According to the above conventional two-stage seeking system, it is unclear at which position in the radial direction for the track center near the seeking target point the light spot exists at a time point when the tracking control instruction signal 7 is turned on.
As shown in FIG. 2, now assuming that a recording pit 8 is located symmetrically with respect to the right and left directions for the track center, and the tracking error signal 3 (for a deviation state of the light spot to the track center, since a state of the reflected light including irregular reflections by grooves on both sides of the track becomes unbalanced in accordance with the deviation amount, such a deviation amount can be detected by a pair of right and left detectors for detecting such an unbalanced state) is symmetrical with respect to the positive and negative polarities and no offset occurs, even if the tracking control operation has been turned on at a point A which is fairly distant from the track center, the light spot is subjected to the acceleration which is proportional to a magnitude of the tracking error signal 3 from the point A, so that the light spot is accelerated toward a target point B serving as a track center and passes the target point B. After the light spot passes the point B, the polarity of the tracking error signal 3 is changed to the negative polarity, so that the light spot is subjected to the acceleration in the direction opposite to the moving direction and is returned to the target point B. Finally, the light spot is settled to the target point B. A desired track pull-in is thus accomplished.
As shown in FIG. 3, in the case where the recording pit 8 is deviated in the radial direction of the optical disc from the track center and is located, amplitudes Pu and PL in the positive and negative directions of the tracking error signal 3 are asymmetrical with respect to the positive and negative polarities (Pu&gt;PL).
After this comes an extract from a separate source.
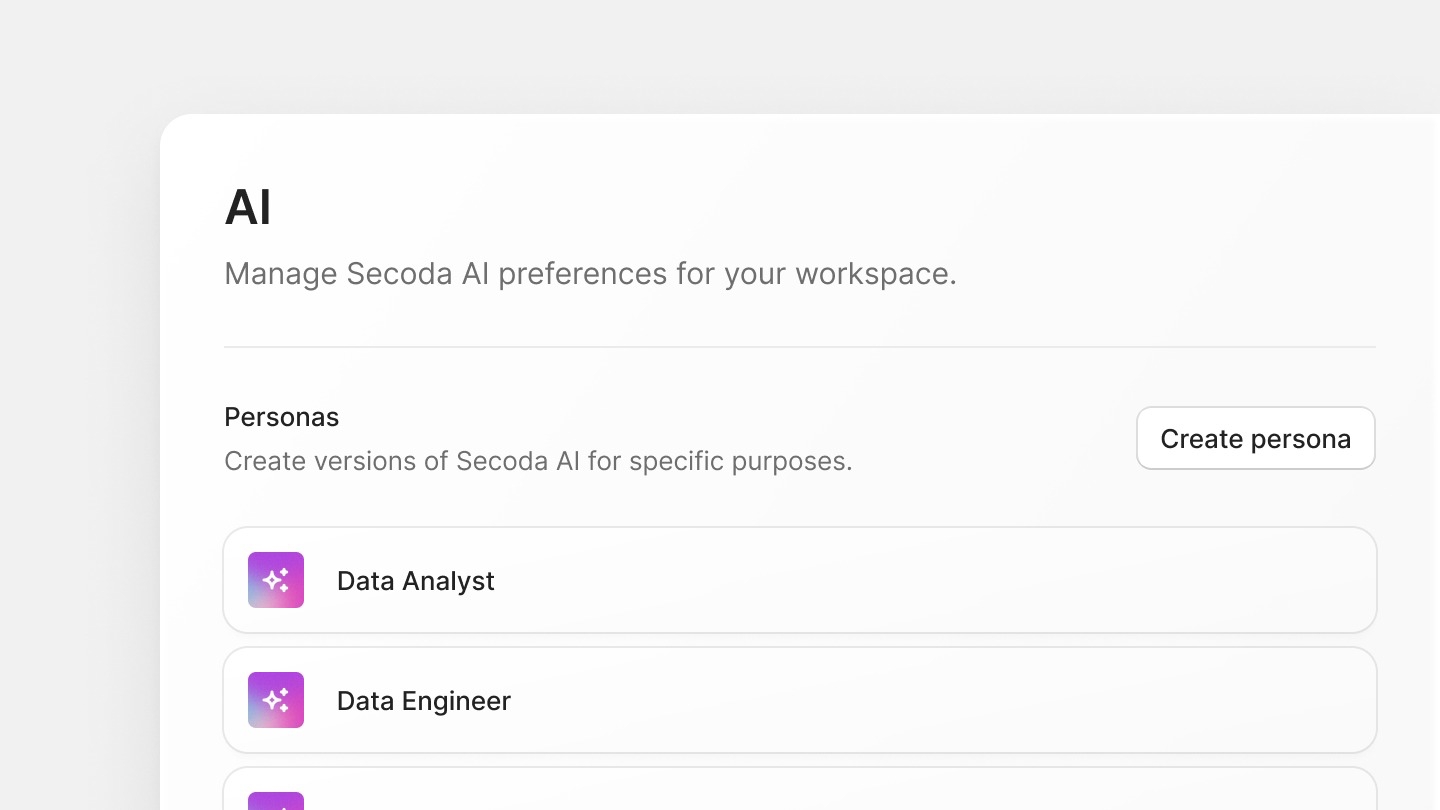Click the third persona card at the bottom
This screenshot has width=1440, height=810.
800,792
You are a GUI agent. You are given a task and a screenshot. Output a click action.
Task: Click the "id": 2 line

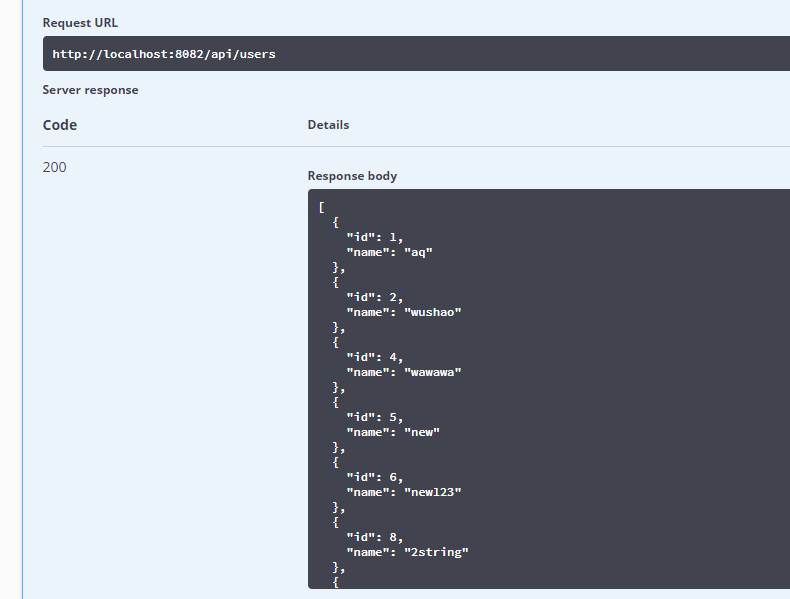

This is because the tracking error signal shown in FIG. 2 is further deviated to either one of the positive and negative directions by an influence such that when the recording pit is deviated from the track center, a groove between tracks is destroyed as shown at 8a in FIG. 3, so that the grooves on both sides of the track become asymmetrical with respect to the right and left positions or the like. In the case where the tracking error signal 3 is asymmetrical with respect to the positive and negative polarities as mentioned above, when the tracking control operation is turned on at a point C which is fairly away from the track center, the light spot is subjected to the acceleration which is proportional to the positive amplitude Pu of the tracking error signal 3 and is accelerated. After the light spot passes the peak in the positive direction, it passes the target point B.
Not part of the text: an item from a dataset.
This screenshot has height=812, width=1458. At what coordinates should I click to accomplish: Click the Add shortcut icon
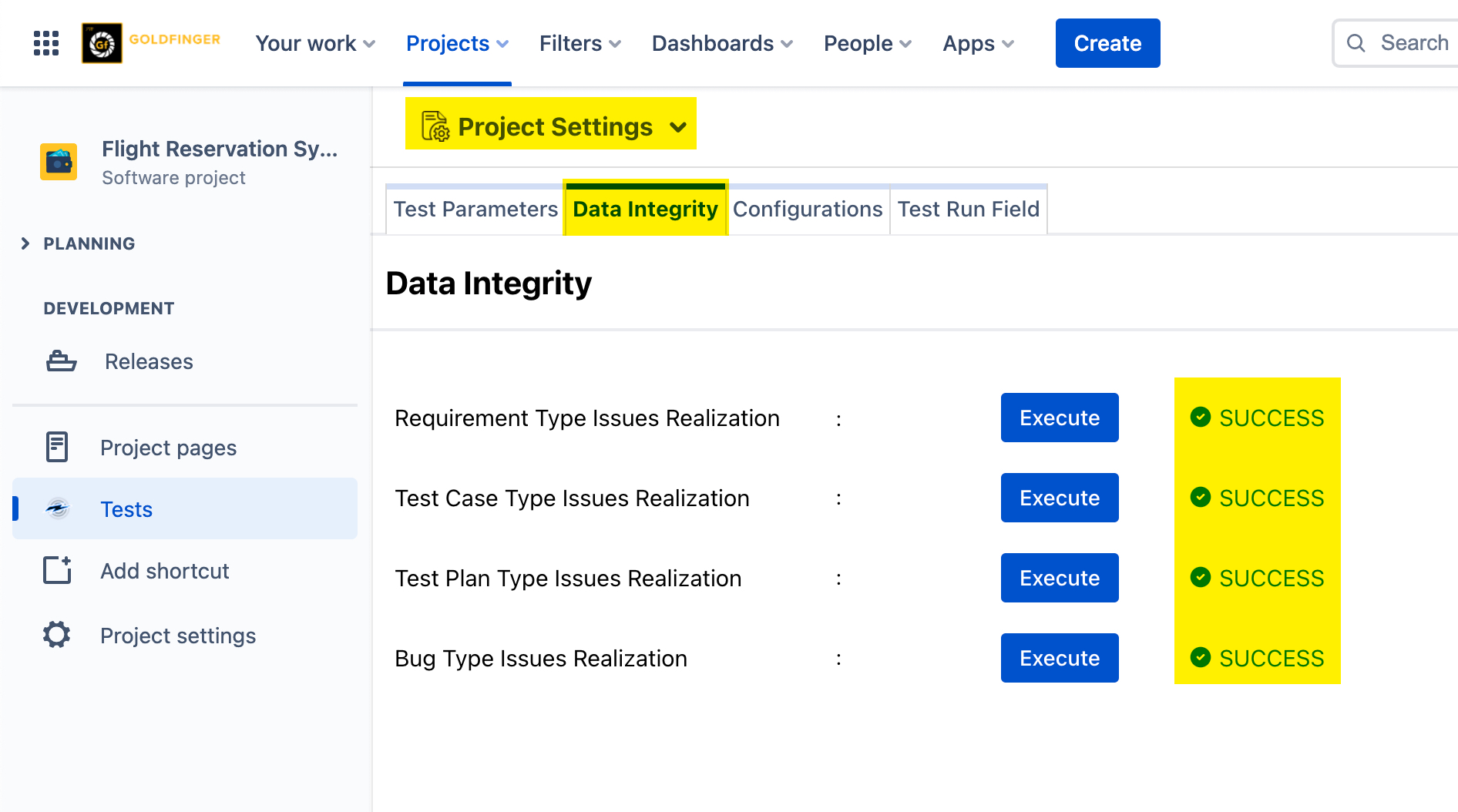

After the light spot passes the target point B, the light spot is subjected to the acceleration such as to be returned in the direction of the target point B due to the negative polarity of the tracking error signal 3. However, the amplitude PL of the valley in the negative direction is smaller than the amplitude Pu of the peak in the positive direction because of the offset in the positive/negative directions of the tracking error signal 3, so that kinetic energy for allowing the light spot to be away from the target point B is larger than the energy to return the light spot toward the target point B. Consequently, the light spot is also continuously accelerated in the same direction by the offset after that, so that the pull-in for the tracking control cannot be performed.